Comme il l’explique, les raisons de tels accords sont essentiellement le prix et les avantages logistiques. « S’il est moins cher d’importer du pétrole de Biélorussie, il est alors plus profitable de l’y acheter. Ce genre d’importations aide non seulement à renforcer les relations avec nos voisins, mais c’est également rationnel au point de vue économique », avance-t-il.

Machines

Voitures, équipements et machines forment un autre groupe de biens dont la Russie est plus réputée pour être un important exportateur qu’un importateur. Mais l’année dernière, il s’est avéré que ce groupe de biens était le plus conséquent au sein des importations du pays. Cela a d’ailleurs représenté près de la moitié des marchandises importées.

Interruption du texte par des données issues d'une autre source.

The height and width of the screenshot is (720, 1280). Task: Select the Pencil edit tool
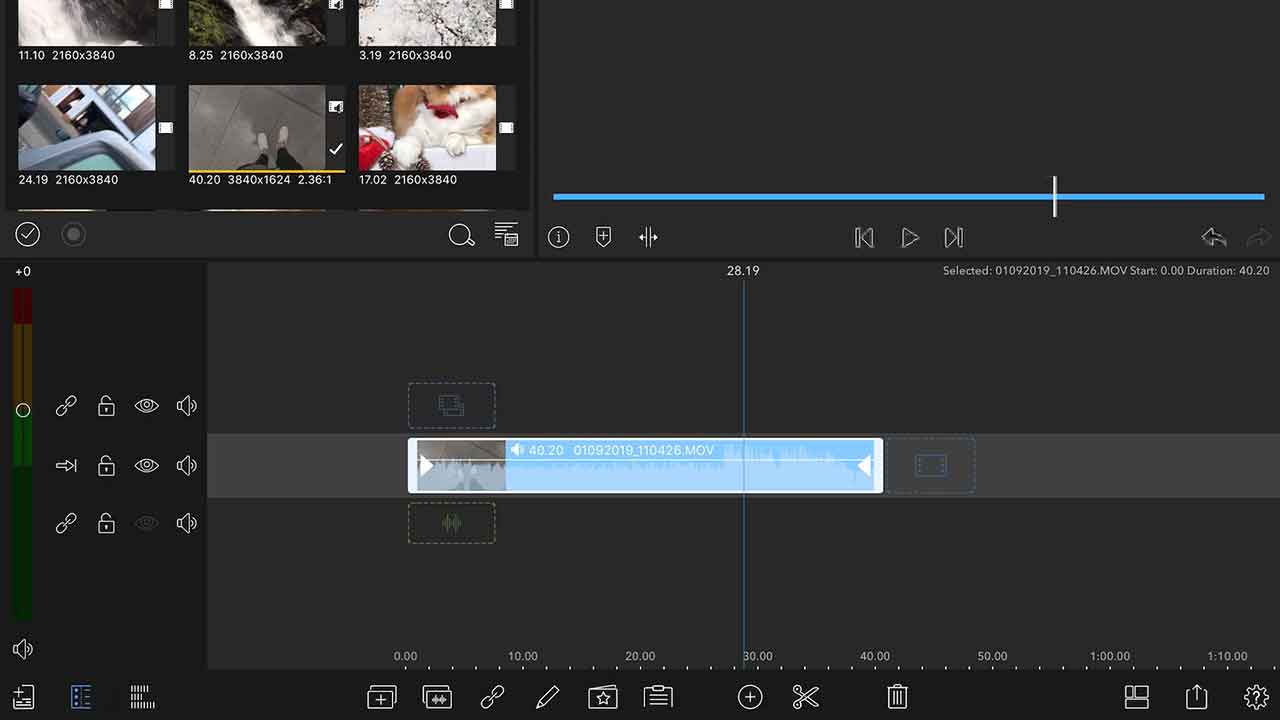(547, 697)
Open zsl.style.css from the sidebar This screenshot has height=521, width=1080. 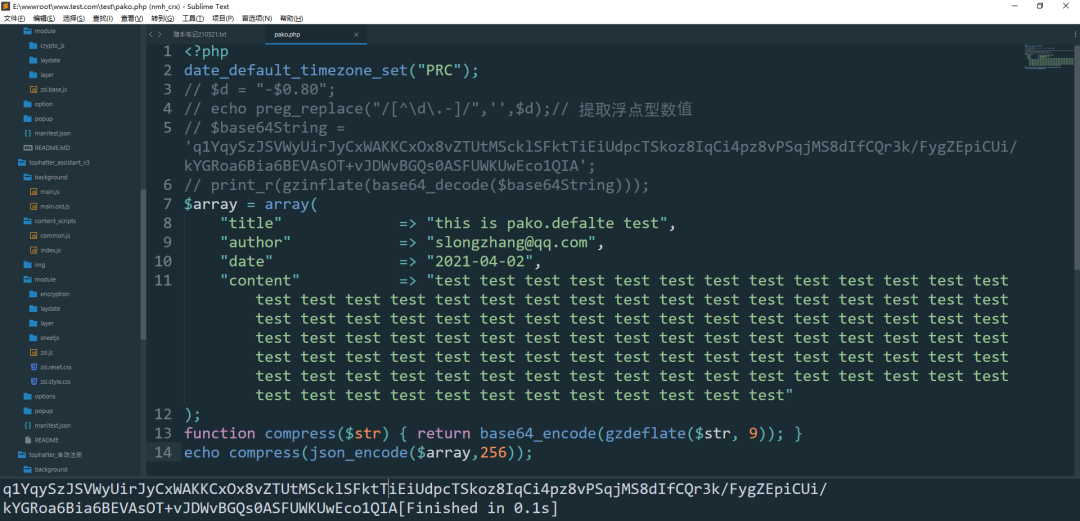click(x=56, y=381)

Selon les experts, la majorité des machines sont fournies par des fabricants européens. Et cela ne concerne pas uniquement les nouveautés des marques automobiles, les yachts et l’électroménager, mais également les importations d’investissements. En effet, de nombreuses compagnies internationales faisant le choix de délocaliser leurs usines en Russie, elles y acheminent leurs propres machines.